Questo è come la vedo io, tenendo presente che sarebbe meglio avere un governo amico di Trump piuttosto che nemico della Merkel, per il semplice motivo che in ogni caso Trump e Merkel (o chi per lei) devono mettersi d’accordo per spartirsi i costi dell’operazione, e i tedeschi vogliono le nostre case e il nostro oro, come hanno chiarito a più riprese.

Perdonatemi se non metto molti link, ma vado veramente per uno. Quando saprete perché mi perdonerete se per una volta non ho potuto essere la vostra segretaria.

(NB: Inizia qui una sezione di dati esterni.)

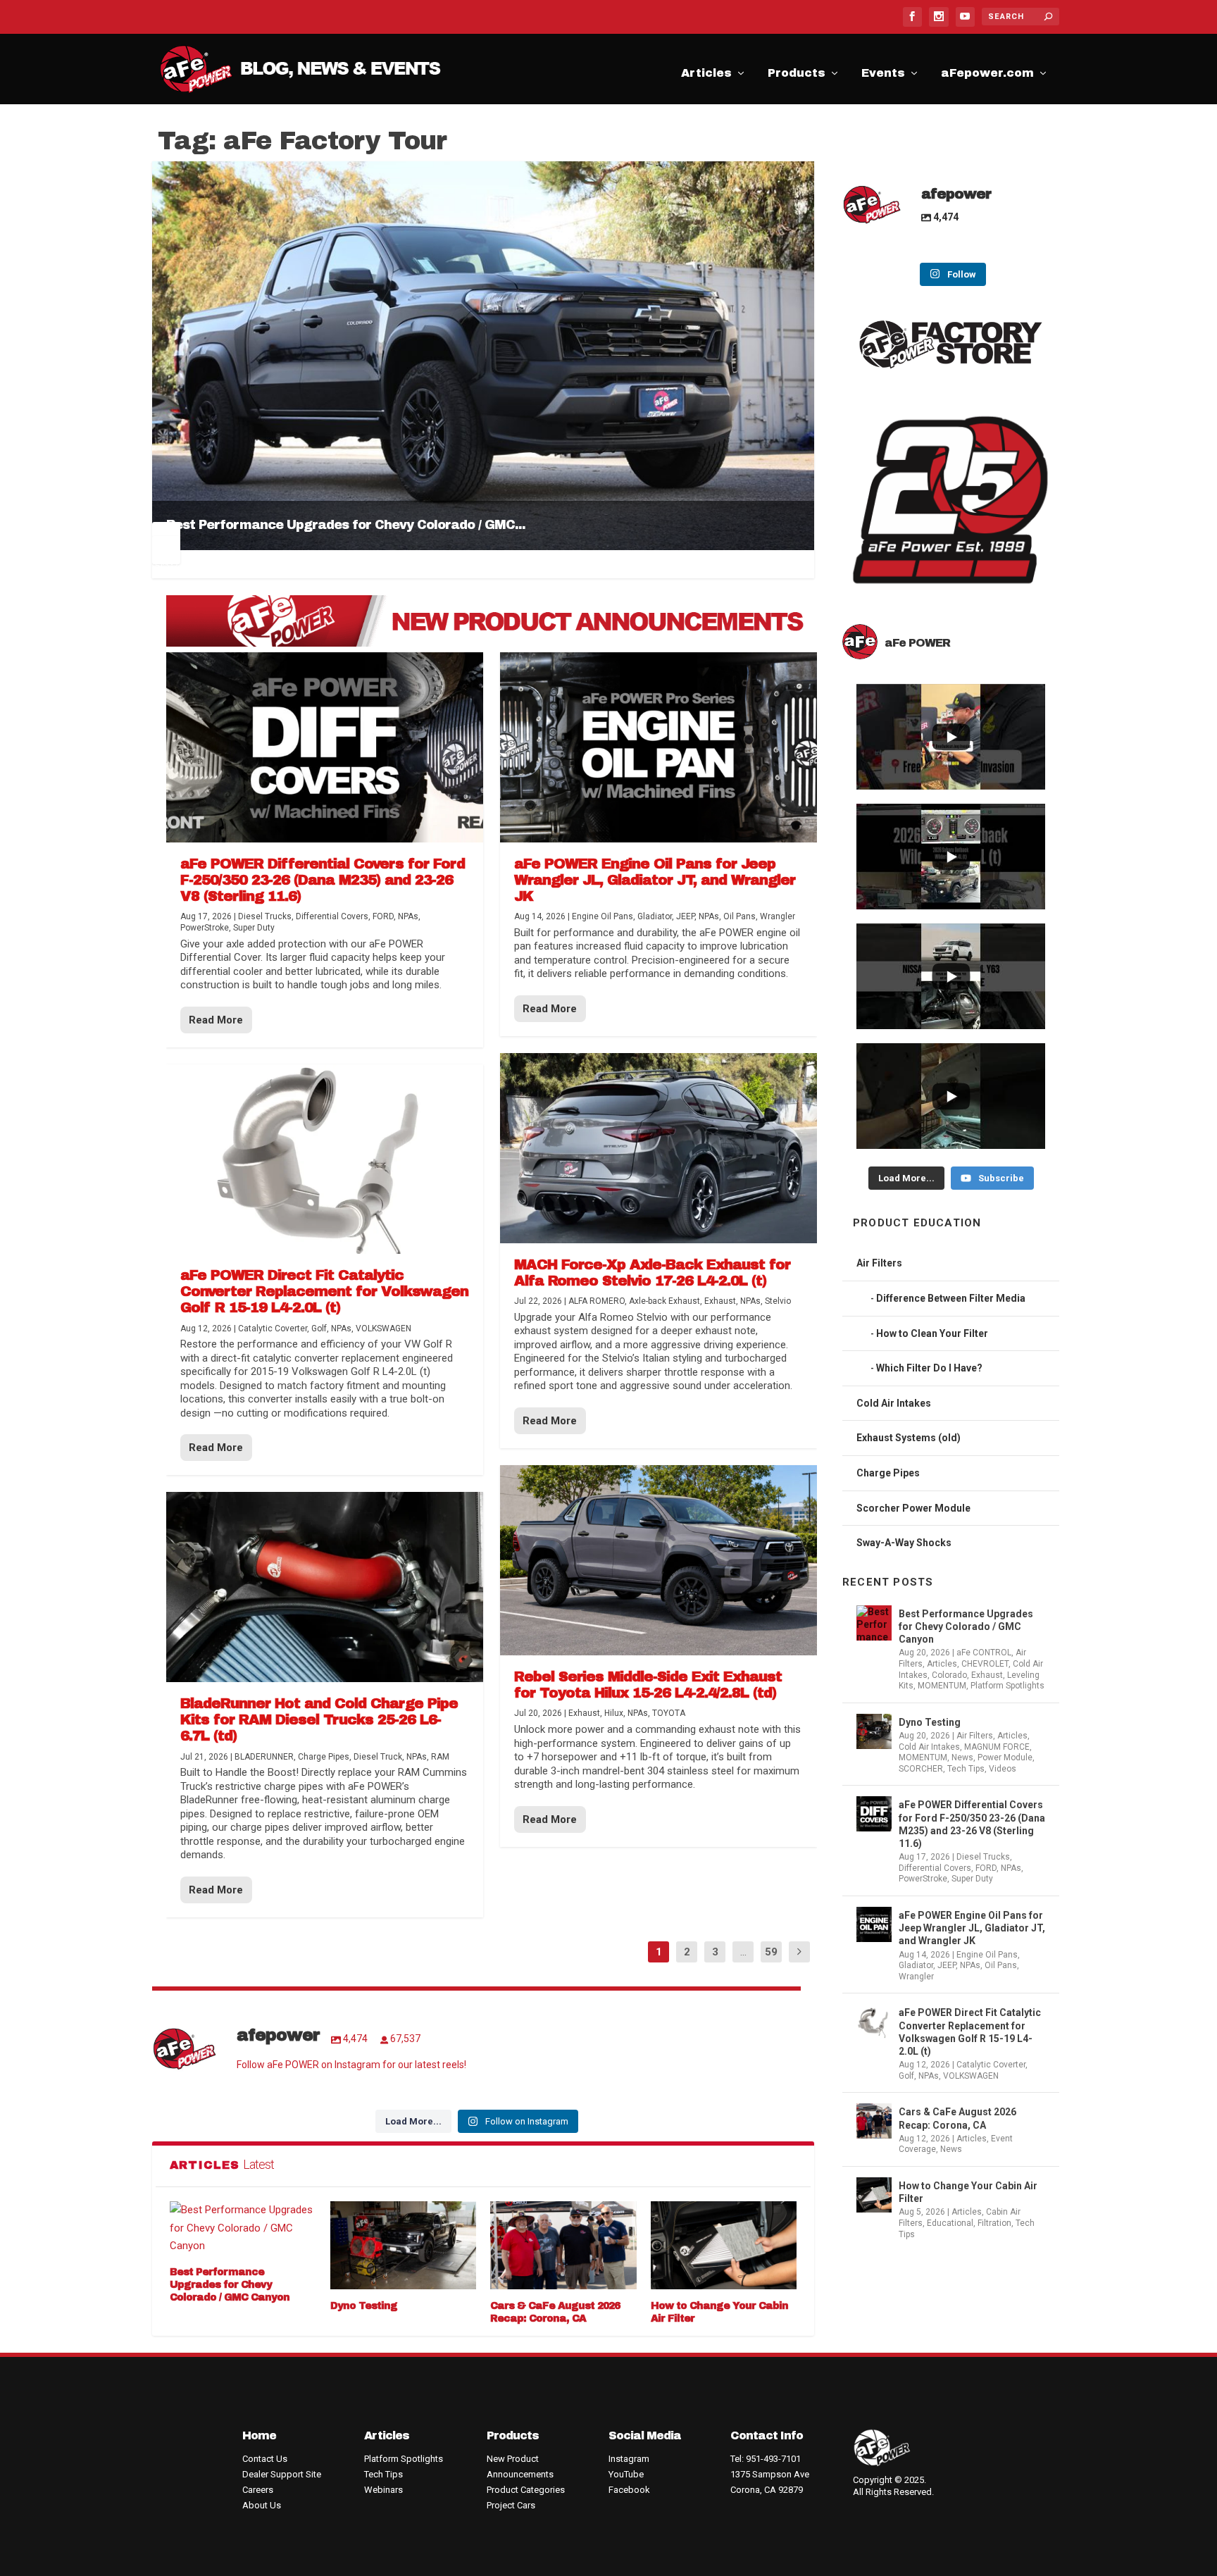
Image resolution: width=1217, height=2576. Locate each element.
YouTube (626, 2474)
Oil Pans (1001, 1965)
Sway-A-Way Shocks (903, 1542)
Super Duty (972, 1879)
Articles (706, 75)
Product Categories (526, 2489)
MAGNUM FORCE (997, 1747)
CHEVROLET (985, 1664)
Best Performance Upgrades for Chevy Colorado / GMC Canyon (229, 2285)
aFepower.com (987, 75)
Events (883, 75)
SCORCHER (921, 1769)
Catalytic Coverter (990, 2065)
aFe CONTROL (983, 1652)
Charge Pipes (888, 1473)
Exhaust (987, 1675)
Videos (1002, 1769)
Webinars (383, 2489)
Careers (257, 2489)
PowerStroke (923, 1879)
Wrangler (916, 1976)
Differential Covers (935, 1868)
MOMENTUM (942, 1686)
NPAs (1011, 1868)
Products (796, 75)
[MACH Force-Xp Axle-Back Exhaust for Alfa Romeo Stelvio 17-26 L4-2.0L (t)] (658, 1148)
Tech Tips (966, 1769)
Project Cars (511, 2505)
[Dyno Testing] (403, 2245)
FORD (986, 1868)
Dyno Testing (363, 2306)
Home (259, 2435)
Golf (906, 2076)
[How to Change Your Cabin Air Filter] (724, 2245)
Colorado (949, 1675)
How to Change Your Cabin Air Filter (968, 2192)
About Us (261, 2505)
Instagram (628, 2458)
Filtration (994, 2223)
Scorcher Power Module (913, 1508)
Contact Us (264, 2458)
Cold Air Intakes (893, 1403)
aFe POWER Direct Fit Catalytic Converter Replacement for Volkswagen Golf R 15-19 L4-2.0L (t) (970, 2032)
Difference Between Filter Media (950, 1298)
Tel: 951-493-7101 (765, 2458)
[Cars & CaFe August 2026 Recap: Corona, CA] (563, 2245)
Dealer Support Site (281, 2474)
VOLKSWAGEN (971, 2076)
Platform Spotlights (1007, 1686)
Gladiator (916, 1965)
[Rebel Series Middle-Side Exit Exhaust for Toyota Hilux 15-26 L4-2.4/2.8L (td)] (658, 1560)
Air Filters (879, 1263)
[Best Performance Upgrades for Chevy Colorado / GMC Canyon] (243, 2228)
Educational (950, 2223)
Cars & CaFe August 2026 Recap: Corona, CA (957, 2118)
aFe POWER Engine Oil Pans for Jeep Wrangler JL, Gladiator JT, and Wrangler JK (972, 1928)
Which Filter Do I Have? (929, 1368)
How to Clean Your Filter (932, 1333)
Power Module (1005, 1757)
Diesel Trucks (983, 1857)
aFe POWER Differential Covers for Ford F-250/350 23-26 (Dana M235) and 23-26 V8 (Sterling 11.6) (972, 1824)
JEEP (946, 1965)
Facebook (629, 2489)
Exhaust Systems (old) (908, 1437)
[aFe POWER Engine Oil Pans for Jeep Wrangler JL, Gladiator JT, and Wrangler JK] (658, 747)
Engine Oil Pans (987, 1955)
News (962, 1757)
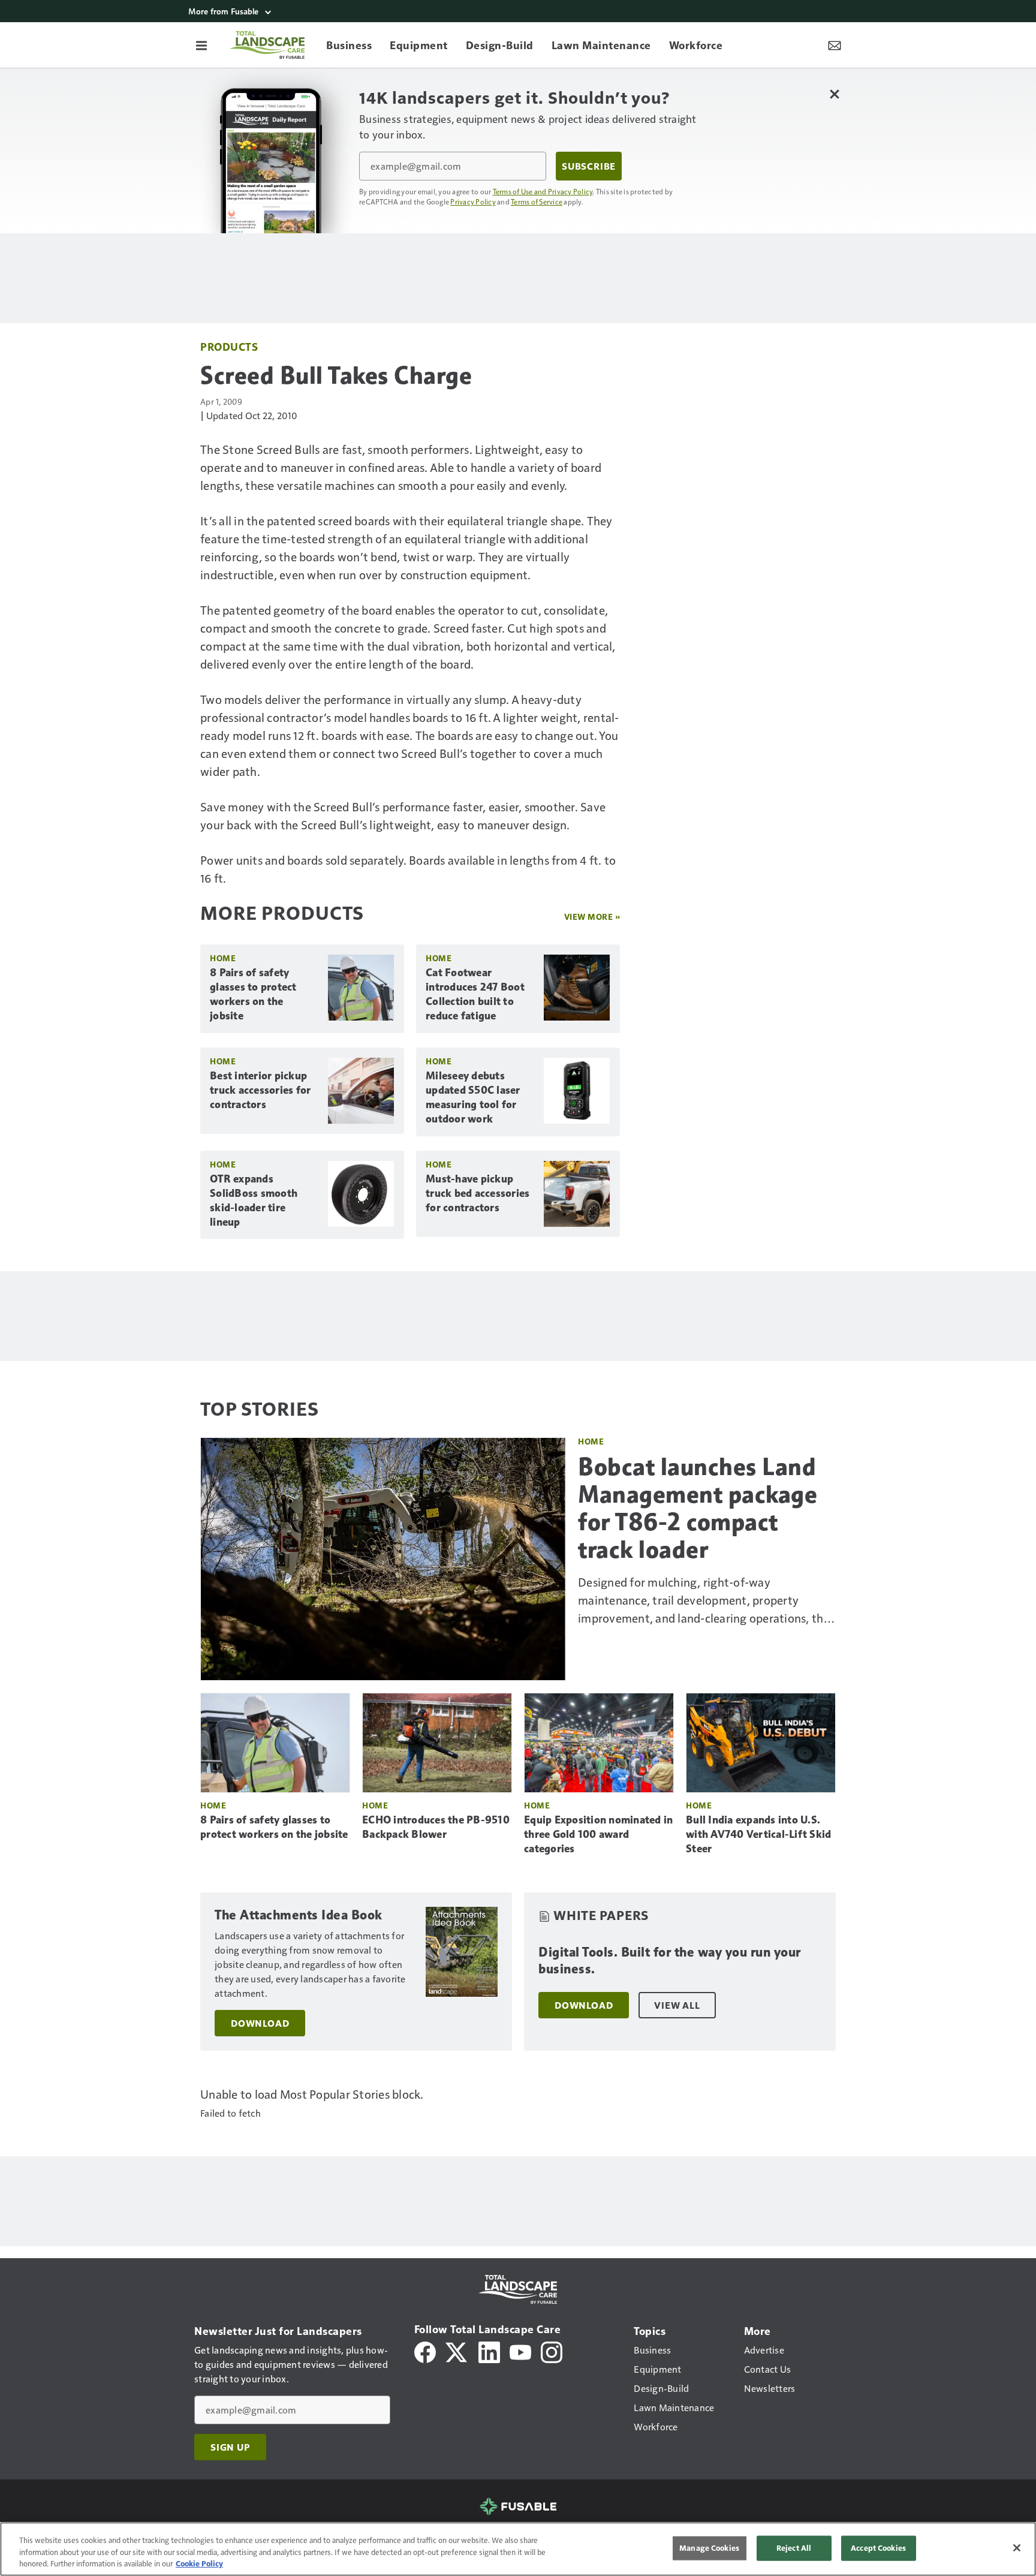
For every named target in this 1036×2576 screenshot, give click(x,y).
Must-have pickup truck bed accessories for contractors (477, 1193)
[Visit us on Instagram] (551, 2351)
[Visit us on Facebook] (425, 2351)
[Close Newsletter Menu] (834, 93)
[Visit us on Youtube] (520, 2351)
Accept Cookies (878, 2548)
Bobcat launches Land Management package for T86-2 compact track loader (697, 1508)
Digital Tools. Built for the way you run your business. (669, 1960)
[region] (518, 2549)
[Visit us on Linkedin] (489, 2351)
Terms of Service (536, 201)
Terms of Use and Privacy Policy (543, 191)
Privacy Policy (473, 201)
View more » (592, 916)
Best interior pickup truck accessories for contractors (260, 1090)
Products (229, 346)
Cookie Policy (199, 2563)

(…a proposito: spettacolare Daveri che liquida il “dividendo dell’euro”! I tassi ora sono scesi a causa di tendenze globali, non della moneta unica! Stranamente è quello che noi abbiamo sempre detto, perché era scritto nella letteratura scientifica. Ma il suo discorso richiede un commento più approfondito: ora devo occuparmi di altre persone che lui stesso non esiterebbe a riconoscere come meritevoli di più immediata attenzione. Con immutata stima…)


* Fonte: Goofynomics

2 pensieri su “RIVALUTARE L’EURO: IO NON SONO UN ECONOMISTA MA… di Alberto Bagnai”

  1. Anonimo dice:

    Erano mesi che non frequentavamo questo sito. Adesso siete pure diventati i paladini dell'uscita da destra. Mettetevi in fila che da quel lato ce ne sono già tanti molto più importanti di voi. Quanto a Brancaccio il suo vero limite è che dice cose acute e sacrosante, da vero compagno, però quando glielo chiediamo non si mette al servizio della causa comunista. Glielo ricorderemo tra qualche anno, quando sarà lui a pregarci di collaborare. Per il resto Brancaccio non fila nemmeno di striscio quel mentecatto di Bagnai, figuriamoci se pensa ai vostri contorcimenti opportunisti. Veniamo a trovarvi di nuovo tra qualche mese quando sarete diventati una succursale di "Fratelli d'Italia". PCC

  2. Anonimo dice:

    E gli americani vogliono cosí tanto un euro più forte che hanno rialzato i tassi e si prevedono altri tre rialzi per il 2017.Ma davvero questo fa il professore di economia?